# Forum > News > Help & Support > Report Bugs >  Eads.to

## pyre

What is this website, is this something implemented by the admins here or is my computer compromised? The ads generally feature porno, etc and are popups. I don't really care because I understand websites have their costs but it doesn't seem like mmowned would implement popups from such a laggy source (website always takes 5 or more seconds to load thanks to waiting on eads.)


Anyways, any confirmation would be great.

----------


## Remus3

go into your web browser settings and delete everything from the beginning of time.(this being chrome ofc, others are the same)

Announcements - Graphics

----------


## TehVoyager

ive followed all instructions, i have these adds popping up now from the same source. they show in internet exploder and Chrome.

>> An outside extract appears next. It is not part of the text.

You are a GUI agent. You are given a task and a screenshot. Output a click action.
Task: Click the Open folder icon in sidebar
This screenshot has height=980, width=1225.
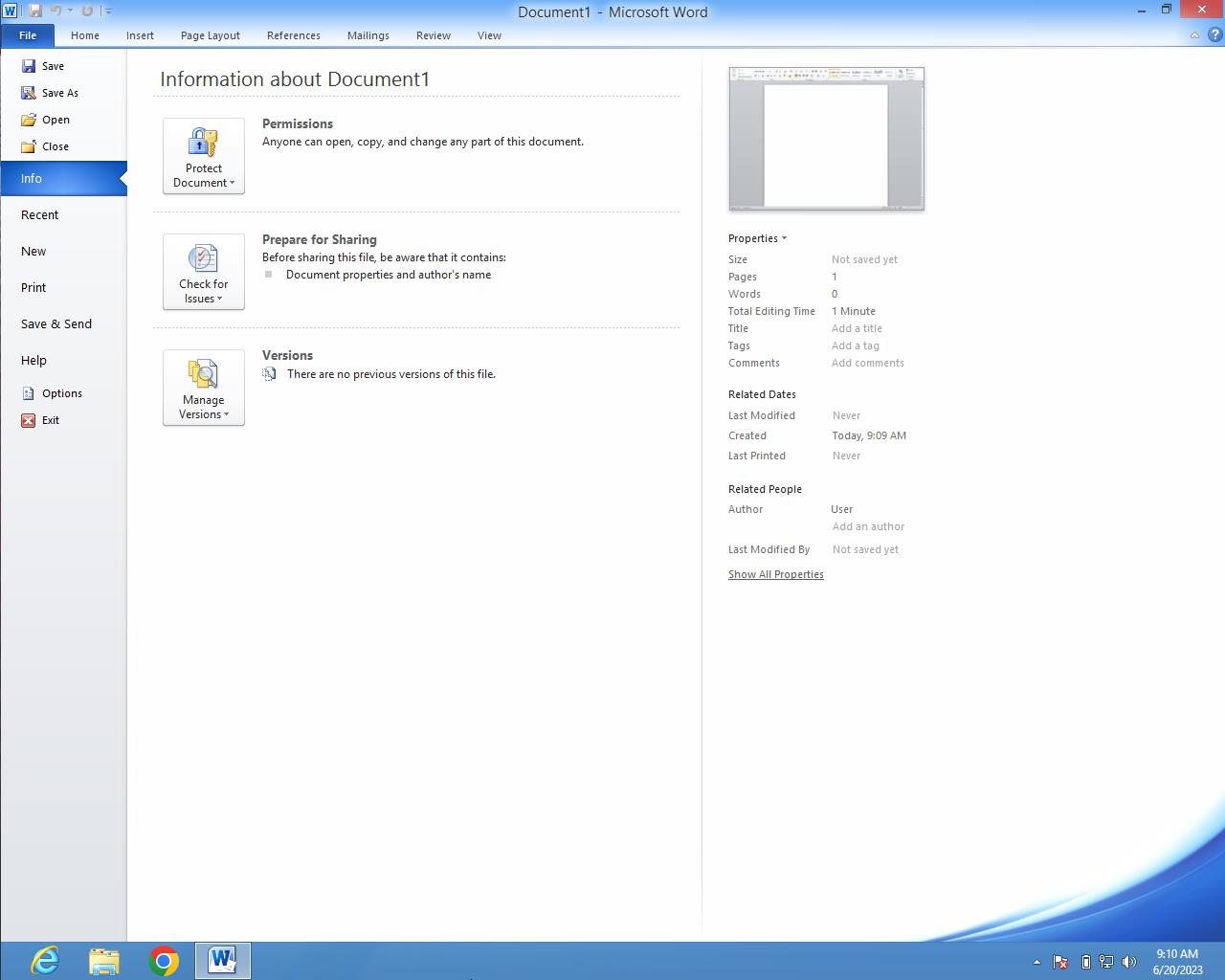click(x=29, y=120)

cleared cache does nothing.

EH i think you guys need to recheck your stuff, cause i followed ur instructions to the letter and they keep coming back.

----------


## KuRIoS

funny how it worked for all of us then.. However we will look in to it.

----------


## TehVoyager

Okay, i had a screen up for it, and then it was doubleposted, then i deleted one of them and they both disappeared. that is friggin strange. im going to blame junk work machines.

heres the screen.

----------


## pyre

Yeah, I just cleared everything on chrome from the beginning of time and the popup still came up, I use adblock for chrome but I could still see the ads "Close" box.

---------- Post added at 04:14 PM ---------- Previous post was at 04:03 PM ----------

Alright, double post. This might seem stupid but Tehvoyager close all instances of anything related to mmowned and then clear your cache, it'll fix it.

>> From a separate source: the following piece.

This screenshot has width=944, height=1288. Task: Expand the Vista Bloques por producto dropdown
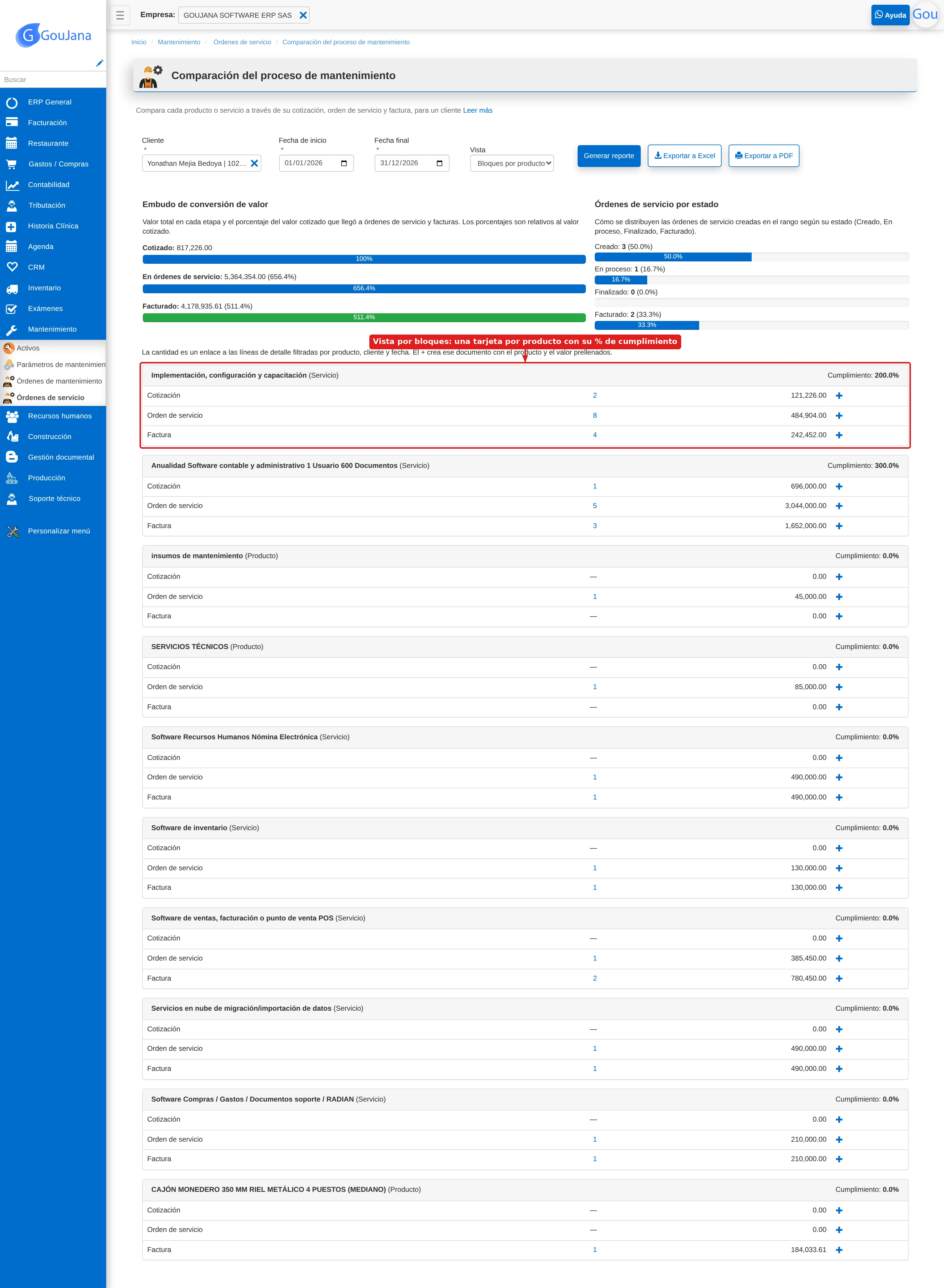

Anyone else having this problem click the wrench on chrome and go to options -> Under the Hood -> Clear Browsing Data. Check everything in the popup and select "from the beginning of time". Press Ok.

No more eads, hopefully.  :Smile:

----------


## pyre

UPDATE: Still showing, even after I cleared everything. Must be something embedded on the site.

----------


## Zoidberg

Doesn't show for me. CTRL+F5 fixed it.
(firefox)

----------


## TehVoyager

Ctrl+f5 plus clearing cache diddnt fix it for me. Chrome.

----------


## pyre

Even after clearing cache I still find that eads.to is being loaded on random pages of mmowned.

----------


## Zoidberg

> Even after clearing cache I still find that eads.to is being loaded on random pages of mmowned.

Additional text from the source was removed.